In this example, we have the following shapes: input_length --> 1800 output_length --> 70 """ inputs = np.load('inputs_with_mask.npy', allow_pickle=True).item() inputs = {key: torch.Tensor(value.numpy()).long() for key, value in inputs.items()}

print('Inputs...') for key, value in inputs.items(): print('Key: {0} - Value: {1}'.format(key, value.shape))

""" Prints: input_ids - Value: (1, 1800) attention_mask - Value: (1, 1800) global_attention_mask - Value: (1, 1800) labels - Value: (1, 70) """

Uncomment to set model training mode

led.train()

led_output = led( input_ids=inputs['input_ids'], attention_mask=inputs['attention_mask'], labels=inputs['labels'], global_attention_mask=inputs['global_attention_mask'] if 'global_attention_mask' in inputs else None, use_cache=False, return_dict=True, output_hidden_states=True)

Uncomment to test with gradient

led_output['loss'].backward()

optim = torch.optim.SGD(led.parameters(), lr=1e-2, momentum=0.9)

optim.step()



<!-- If you have code snippets, error messages, stack traces please provide them here as well.
     Important! Use code tags to correctly format your code. See https://help.github.com/en/github/writing-on-github/creating-and-highlighting-code-blocks#syntax-highlighting
     Do not use screenshots, as they are hard to read and (more importantly) don't allow others to copy-and-paste your code.-->

## Expected behavior

<!-- A clear and concise description of what you would expect to happen. -->

Running the TensorFlow script (step 1) throws the mentioned error regarding the self attention block. 
Interestingly, this error does not occur if we remove ```@tf.function``` from ```def test_model(input):``` function.

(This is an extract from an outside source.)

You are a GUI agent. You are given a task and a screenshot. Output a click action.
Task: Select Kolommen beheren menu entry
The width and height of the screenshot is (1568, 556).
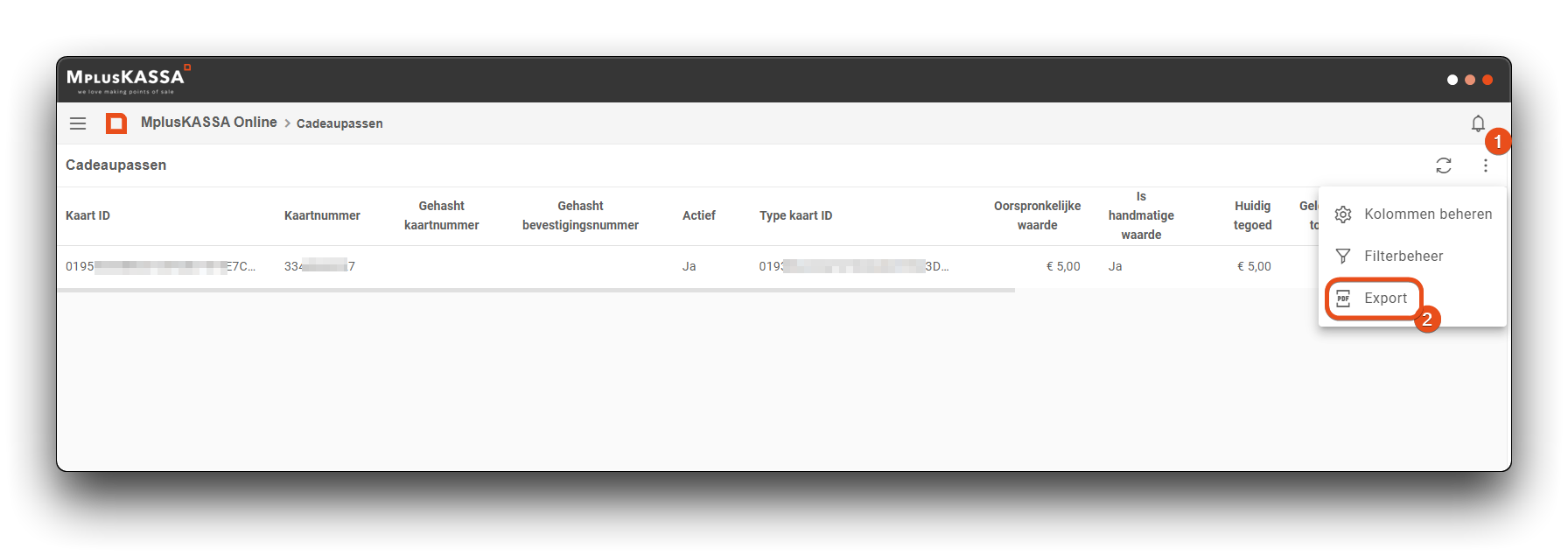1428,215
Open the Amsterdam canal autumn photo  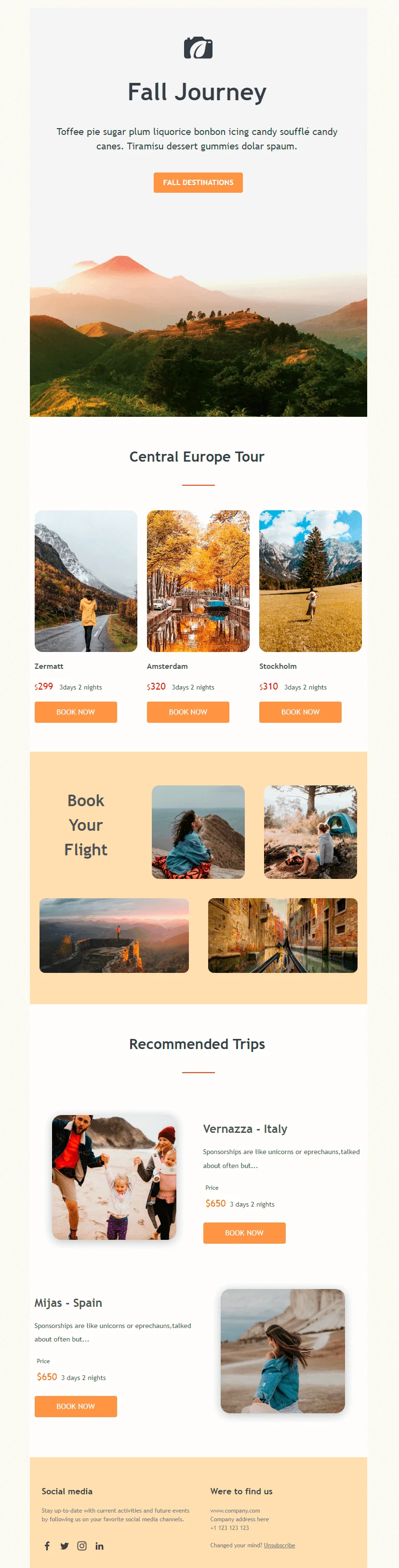click(x=198, y=581)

On the other hand, the PyTorch version does not present any kind of error, even when considering backward pass and gradient computation.

For clarity: both ```attention_mask``` and ```global_attention_mask``` are binary masks (integers). 

Am I doing something wrong in defining the ```global_attention_mask```?.
Testing the TensorFlow script (step 1) with ```global_attention_mask=None``` works smoothly without any error, even when doing gradient backpropagation.

I've tried changing the ```attention_window_size``` parameter of the model without any particular success (e.g. matching it with my input size), the error is still thrown.

github-actions[bot] commented 2 years ago

This issue has been automatically marked as stale because it has not had recent activity. If you think this still needs to be addressed please comment on this thread.

Please note that issues that do not follow the contributing guidelines are likely to be ignored.

patrickvonplaten commented 2 years ago

Hey @federicoruggeri,

If I remember correctly, TF LED cannot be compiled with output_attention_mask=True. This is a difficult bug and I don't think we'll be able to allocate time soon to solve this, I'm afraid :-/

If you'd be willing to open a PR and dig deeper into this, I'm happy to help however!